6. The other candidates have deal-breaking issues
Every proposed alternative author faces a chronological problem: either he died before the plays written after his time, or his biography does not fit as perfectly as the theory requires. Oxford died in 1604, which means he could not have written The Tempest, generally dated to 1610 or 1611.
7. The collaboration was normal; there was nothing suspicious about it.
Scholars now believe that Shakespeare collaborated on the writing of several plays, and that the Elizabethan theater was a truly collaborative environment, where multiple authors worked on the same subject. The evidence of this collaboration suggests an ordinary playwright working in an ordinary work environment, rather than a solitary, unrecognized genius.
8. The local archives in Stratford are consistent
The Stratford archives reveal a prosperous Shakespeare—a landowner and respected figure in his region—a man who had been successful enough in London to enjoy a comfortable retirement. These are not the traces of a person whose professional life was nothing but fiction.

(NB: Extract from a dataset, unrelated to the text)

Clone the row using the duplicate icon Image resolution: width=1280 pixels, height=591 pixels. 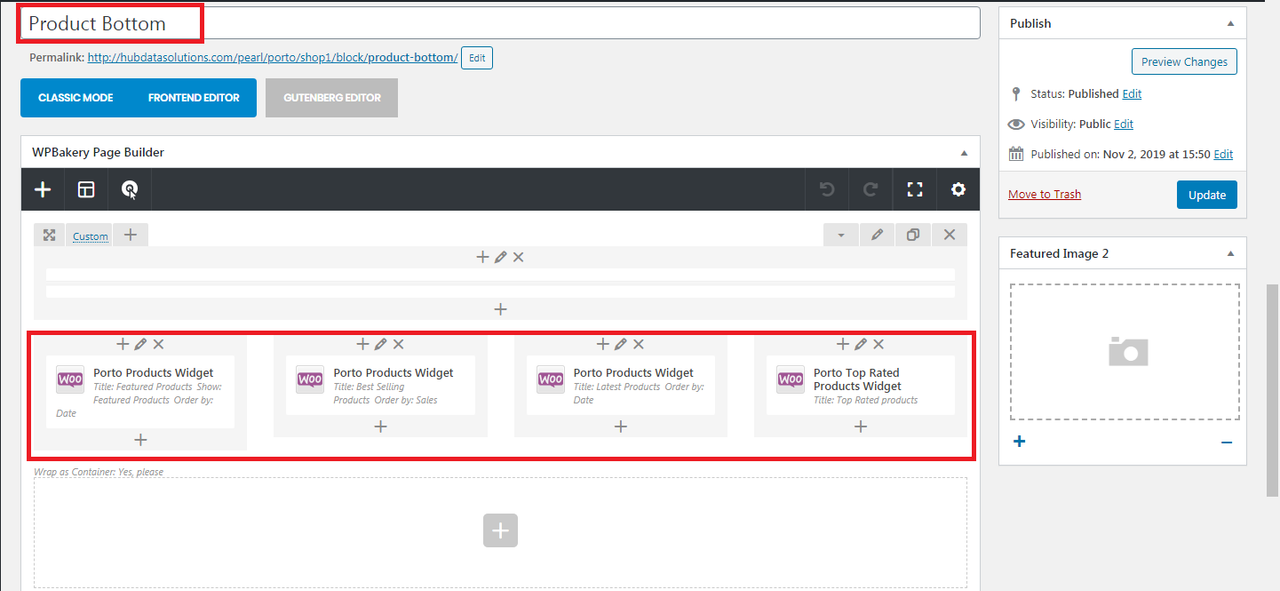click(912, 235)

9. The anti-Stratfordians have never agreed on an alternative
In two hundred years of organized skepticism, skeptics have never rallied behind a single alternative candidate. Bacon, Oxford, and Marlowe have all had ardent supporters, and none of these theories has settled the debate.
10. The absence of evidence does not prove the absence
The missing manuscripts, the sparse correspondence, the will that makes no reference to any work: most of these gaps can be explained more by the fragility of the historical sources from this period than by any conspiracy. Demanding that Shakespeare meet archival standards that most of his contemporaries could not satisfy is not quite the argument it appears to be.